## Exercice proposé A
Répondez à ces questions sur le récit de voyage de Pékin à Paris :
(i) En quelle année a lieu le premier départ de Pékin ?
(ii) Combien de temps avait duré le séjour dans l'Extrême-Orient ?
(iii) Combien de chevaux mènent les courses au galop évoquées dans le récit ?
## Exercice proposé B
Prolongez le récit de voyage de Pékin à Paris à partir de sa dernière phrase.

## Extrait du texte
DE PÉKIN À PARIS[2],
orsqu’en
1875 je
quittai Pékin
pour la première
fois après un
séjour de plus
de six années
consécutives
dans l’Extrême-Orient,
ma curiosité
était déjà
excitée par cet
immense empire
des Tsars
sur lequel on
savait si peu, du moins
en ce qui concernait la
parie est des monts Ourals.
Ces courses folles, au
galop de trois ou quatre chevaux
emportés, à travers steppes,
forêts, montagnes, sur
des routes à peine tracées et où les œuvres d’art consistent
en quelques troncs d’arbres jetés en travers d’un
torrent, les loups, les brigands et même les privations,
tout cela m’attirait invinciblement.

Enregistrements de données
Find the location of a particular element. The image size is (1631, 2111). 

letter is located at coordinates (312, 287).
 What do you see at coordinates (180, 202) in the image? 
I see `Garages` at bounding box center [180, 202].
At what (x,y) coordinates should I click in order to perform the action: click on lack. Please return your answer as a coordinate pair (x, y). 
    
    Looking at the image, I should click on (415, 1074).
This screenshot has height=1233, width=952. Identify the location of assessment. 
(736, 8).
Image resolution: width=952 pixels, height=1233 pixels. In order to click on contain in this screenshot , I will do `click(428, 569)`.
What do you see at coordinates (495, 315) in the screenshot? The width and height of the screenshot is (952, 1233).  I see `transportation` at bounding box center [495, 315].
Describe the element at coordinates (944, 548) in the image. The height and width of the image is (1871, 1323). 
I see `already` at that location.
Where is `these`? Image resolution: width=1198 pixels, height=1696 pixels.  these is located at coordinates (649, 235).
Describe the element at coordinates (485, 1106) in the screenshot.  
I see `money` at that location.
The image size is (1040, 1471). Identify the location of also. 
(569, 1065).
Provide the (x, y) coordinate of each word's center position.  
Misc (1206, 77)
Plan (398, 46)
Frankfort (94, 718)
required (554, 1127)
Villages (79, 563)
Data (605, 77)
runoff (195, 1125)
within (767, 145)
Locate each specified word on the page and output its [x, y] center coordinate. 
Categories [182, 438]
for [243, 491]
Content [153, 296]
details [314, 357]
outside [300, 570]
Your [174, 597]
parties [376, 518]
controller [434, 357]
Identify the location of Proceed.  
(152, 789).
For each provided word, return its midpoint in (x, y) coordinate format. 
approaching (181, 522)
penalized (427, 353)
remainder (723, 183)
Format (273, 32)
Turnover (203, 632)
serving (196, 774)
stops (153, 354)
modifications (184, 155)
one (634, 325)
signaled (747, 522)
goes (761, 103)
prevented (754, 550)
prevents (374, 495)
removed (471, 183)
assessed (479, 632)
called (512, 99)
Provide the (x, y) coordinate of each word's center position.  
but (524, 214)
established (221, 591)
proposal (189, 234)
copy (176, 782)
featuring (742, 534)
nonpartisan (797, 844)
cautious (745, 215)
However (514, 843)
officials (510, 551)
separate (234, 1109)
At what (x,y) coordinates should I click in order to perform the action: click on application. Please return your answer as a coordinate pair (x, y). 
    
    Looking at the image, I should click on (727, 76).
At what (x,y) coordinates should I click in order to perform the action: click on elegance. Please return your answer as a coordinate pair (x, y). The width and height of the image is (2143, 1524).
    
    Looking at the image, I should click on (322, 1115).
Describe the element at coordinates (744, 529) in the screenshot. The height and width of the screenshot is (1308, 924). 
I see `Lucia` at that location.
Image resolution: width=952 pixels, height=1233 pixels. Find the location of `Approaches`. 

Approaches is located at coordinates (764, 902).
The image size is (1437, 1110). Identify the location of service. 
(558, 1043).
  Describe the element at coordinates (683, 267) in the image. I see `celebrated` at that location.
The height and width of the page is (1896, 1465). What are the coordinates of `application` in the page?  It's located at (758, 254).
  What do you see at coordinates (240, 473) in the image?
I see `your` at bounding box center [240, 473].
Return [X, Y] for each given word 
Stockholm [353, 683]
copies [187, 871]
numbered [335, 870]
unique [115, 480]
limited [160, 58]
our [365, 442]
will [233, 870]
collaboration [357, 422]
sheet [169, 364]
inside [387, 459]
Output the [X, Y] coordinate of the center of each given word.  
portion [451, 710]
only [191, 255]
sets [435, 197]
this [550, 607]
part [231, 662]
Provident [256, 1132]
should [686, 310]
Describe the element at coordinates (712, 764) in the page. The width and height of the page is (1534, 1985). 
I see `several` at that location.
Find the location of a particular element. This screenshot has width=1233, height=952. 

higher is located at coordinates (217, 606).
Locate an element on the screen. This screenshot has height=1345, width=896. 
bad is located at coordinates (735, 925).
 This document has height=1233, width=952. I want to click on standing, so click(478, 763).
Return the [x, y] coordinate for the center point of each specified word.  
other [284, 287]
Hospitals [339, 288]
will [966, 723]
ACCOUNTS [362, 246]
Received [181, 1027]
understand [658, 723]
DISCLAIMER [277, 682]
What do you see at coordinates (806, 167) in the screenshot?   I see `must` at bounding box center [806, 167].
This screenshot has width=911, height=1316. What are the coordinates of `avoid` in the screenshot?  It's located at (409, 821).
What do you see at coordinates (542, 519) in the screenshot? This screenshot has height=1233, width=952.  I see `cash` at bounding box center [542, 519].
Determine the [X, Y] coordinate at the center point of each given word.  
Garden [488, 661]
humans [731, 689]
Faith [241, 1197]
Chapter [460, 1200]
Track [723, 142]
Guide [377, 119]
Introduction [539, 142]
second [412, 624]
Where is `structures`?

## Réponse A
(i) En 1875.
(ii) Plus de six années consécutives.
(iii) Trois ou quatre chevaux.

## Réponse B
La Faculté vint se mettre en travers de mes aspirations vagabondes. Je souffrais de terribles accès d’une lièvre contractée, probablement en 1869 en Cochinchine, à l’époque où notre belle colonie, si salubre maintenant, était un foyer perpétuel de toutes les épidémies. Non seulement le voyage par la Sibérie me fut interdit, mais même celui par le Japon et les États-Unis. Je cédai, tout en me promettant bien de suivre ces deux itinéraires plus tard, et je partis mélancoliquement par Suez. En 1882, avec ma femme alors, je traversai le Japon et le nord des États-Unis pour rentrer également en France.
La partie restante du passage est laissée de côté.